#### [Provided information]
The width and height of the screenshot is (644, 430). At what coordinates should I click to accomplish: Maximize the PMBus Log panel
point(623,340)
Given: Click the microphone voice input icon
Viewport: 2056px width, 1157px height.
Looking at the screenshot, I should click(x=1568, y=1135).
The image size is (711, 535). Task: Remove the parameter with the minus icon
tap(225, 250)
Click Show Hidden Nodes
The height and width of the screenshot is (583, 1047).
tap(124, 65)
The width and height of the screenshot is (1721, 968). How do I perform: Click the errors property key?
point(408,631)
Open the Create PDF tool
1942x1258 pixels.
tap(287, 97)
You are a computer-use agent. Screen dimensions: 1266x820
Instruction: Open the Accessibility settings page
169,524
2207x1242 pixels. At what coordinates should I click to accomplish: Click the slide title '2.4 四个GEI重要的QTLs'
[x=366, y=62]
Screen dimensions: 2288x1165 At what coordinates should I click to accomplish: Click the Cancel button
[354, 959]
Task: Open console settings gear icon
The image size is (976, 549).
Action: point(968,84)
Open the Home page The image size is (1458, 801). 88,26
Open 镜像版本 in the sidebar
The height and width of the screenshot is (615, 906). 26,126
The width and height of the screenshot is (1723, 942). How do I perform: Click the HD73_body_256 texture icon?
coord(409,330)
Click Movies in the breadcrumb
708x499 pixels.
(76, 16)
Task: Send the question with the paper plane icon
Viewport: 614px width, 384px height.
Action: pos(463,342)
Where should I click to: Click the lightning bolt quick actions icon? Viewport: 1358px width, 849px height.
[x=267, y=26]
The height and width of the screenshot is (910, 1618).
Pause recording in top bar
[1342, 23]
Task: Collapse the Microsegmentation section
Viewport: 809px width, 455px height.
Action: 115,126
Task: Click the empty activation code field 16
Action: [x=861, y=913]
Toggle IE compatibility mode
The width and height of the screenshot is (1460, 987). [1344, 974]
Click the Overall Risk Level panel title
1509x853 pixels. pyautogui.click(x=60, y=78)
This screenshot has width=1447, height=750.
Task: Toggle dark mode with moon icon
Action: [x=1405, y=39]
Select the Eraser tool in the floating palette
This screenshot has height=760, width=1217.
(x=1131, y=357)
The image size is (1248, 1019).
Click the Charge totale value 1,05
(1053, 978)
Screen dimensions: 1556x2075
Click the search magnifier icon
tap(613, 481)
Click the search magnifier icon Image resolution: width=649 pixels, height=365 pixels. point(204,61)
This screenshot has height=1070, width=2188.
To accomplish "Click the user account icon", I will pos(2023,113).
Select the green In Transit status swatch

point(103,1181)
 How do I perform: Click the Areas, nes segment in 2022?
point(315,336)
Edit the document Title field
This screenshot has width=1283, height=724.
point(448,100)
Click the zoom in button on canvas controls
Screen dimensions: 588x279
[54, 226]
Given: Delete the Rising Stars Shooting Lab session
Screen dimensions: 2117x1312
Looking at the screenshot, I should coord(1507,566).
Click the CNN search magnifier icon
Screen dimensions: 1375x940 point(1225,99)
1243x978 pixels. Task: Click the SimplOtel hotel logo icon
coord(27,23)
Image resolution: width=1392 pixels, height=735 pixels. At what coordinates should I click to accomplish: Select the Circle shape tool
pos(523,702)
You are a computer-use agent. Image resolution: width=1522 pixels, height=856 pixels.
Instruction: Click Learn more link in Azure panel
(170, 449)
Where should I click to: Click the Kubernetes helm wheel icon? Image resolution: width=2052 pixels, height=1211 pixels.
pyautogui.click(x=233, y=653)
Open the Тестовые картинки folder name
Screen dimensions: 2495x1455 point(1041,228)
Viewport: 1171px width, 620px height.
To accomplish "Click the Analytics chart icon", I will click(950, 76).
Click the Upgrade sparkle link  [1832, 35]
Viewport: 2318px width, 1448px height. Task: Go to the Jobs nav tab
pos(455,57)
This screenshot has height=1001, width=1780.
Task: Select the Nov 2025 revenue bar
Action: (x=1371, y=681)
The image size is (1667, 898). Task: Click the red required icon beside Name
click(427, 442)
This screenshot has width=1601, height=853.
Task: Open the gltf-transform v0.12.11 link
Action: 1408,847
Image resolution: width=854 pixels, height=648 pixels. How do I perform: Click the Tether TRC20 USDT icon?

#### [Exercise]
In your answer, include only the lines above starting at the line that holds "Click the Charge totale value 1,05" and ending at the line that holds "You are a computer-use agent. Image", copied exactly.

#### [Answer]
Click the Charge totale value 1,05
(1053, 978)
Screen dimensions: 1556x2075
Click the search magnifier icon
tap(613, 481)
Click the search magnifier icon Image resolution: width=649 pixels, height=365 pixels. point(204,61)
This screenshot has height=1070, width=2188.
To accomplish "Click the user account icon", I will pos(2023,113).
Select the green In Transit status swatch

point(103,1181)
 How do I perform: Click the Areas, nes segment in 2022?
point(315,336)
Edit the document Title field
This screenshot has width=1283, height=724.
point(448,100)
Click the zoom in button on canvas controls
Screen dimensions: 588x279
[54, 226]
Given: Delete the Rising Stars Shooting Lab session
Screen dimensions: 2117x1312
Looking at the screenshot, I should coord(1507,566).
Click the CNN search magnifier icon
Screen dimensions: 1375x940 point(1225,99)
1243x978 pixels. Task: Click the SimplOtel hotel logo icon
coord(27,23)
Image resolution: width=1392 pixels, height=735 pixels. At what coordinates should I click to accomplish: Select the Circle shape tool
pos(523,702)
You are a computer-use agent. Image resolution: width=1522 pixels, height=856 pixels.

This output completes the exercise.